### Document text
------------------------------------------------

Using IW GRDH images, the total amount of data to be archived is less than 300 GB, about one third less than that required for the full resolution complex product class. This value further decreases using EW images up to less 100 GB exploiting the lowest resolution GRDM product class. These values do not consider any data compression technique.

4. Discussion

The SAR literature is rich in works addressing glacier monitoring using OT techniques and, currently, it is benefiting from the open data policy of ESA regarding acquisitions made under the aegis of Copernicus Programme. The improved access to images is boosting the research in this field, with particular focus on continuous monitoring. However, works addressing the problem at product level, offering insights into the different product types performance, are still missing.

OT methods, using a pair of SAR images, can detect movements of several meters with a good degree of approximation [31]. The accuracy of the estimated displacements depends on many factors including the resolution of input images, the magnitude of real displacements, the acquisition geometry and the correlation coefficient between the considered image patches [58]. These parameters are interconnected. Higher resolution images tend to maximize correlation at finer scale and should be preferred when dealing, as an example, with landslides [30,56]. Spatial decorrelation can be also due to orbital issues, i.e., differences in the acquisition geometry and/or large spatial baseline that, changing speckle patterns or the response of rugged terrains [35], can affect the amplitude and the sharpness of the correlation peak [59].

------------------------------------------------

### Work to complete
Please quote the SAR glacier-monitoring passage word for word, starting at "The SAR literature" and ending at "are still missing.". The listing has no connection to the SAR glacier-monitoring passage.

### Data excerpt
------------------------------------------------

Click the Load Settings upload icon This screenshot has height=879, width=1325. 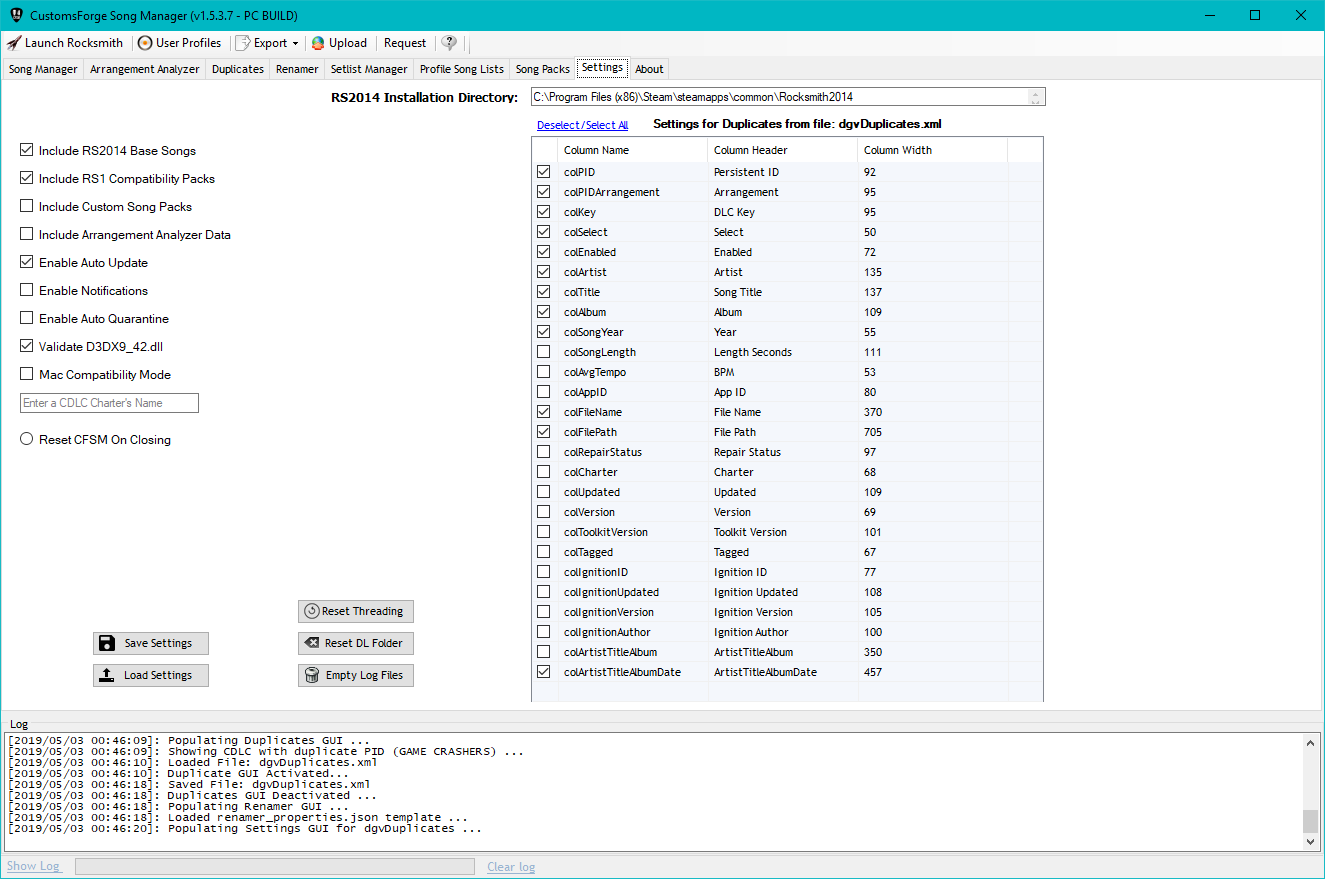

------------------------------------------------

### Complete answer
The SAR literature is rich in works addressing glacier monitoring using OT techniques and, currently, it is benefiting from the open data policy of ESA regarding acquisitions made under the aegis of Copernicus Programme. The improved access to images is boosting the research in this field, with particular focus on continuous monitoring. However, works addressing the problem at product level, offering insights into the different product types performance, are still missing.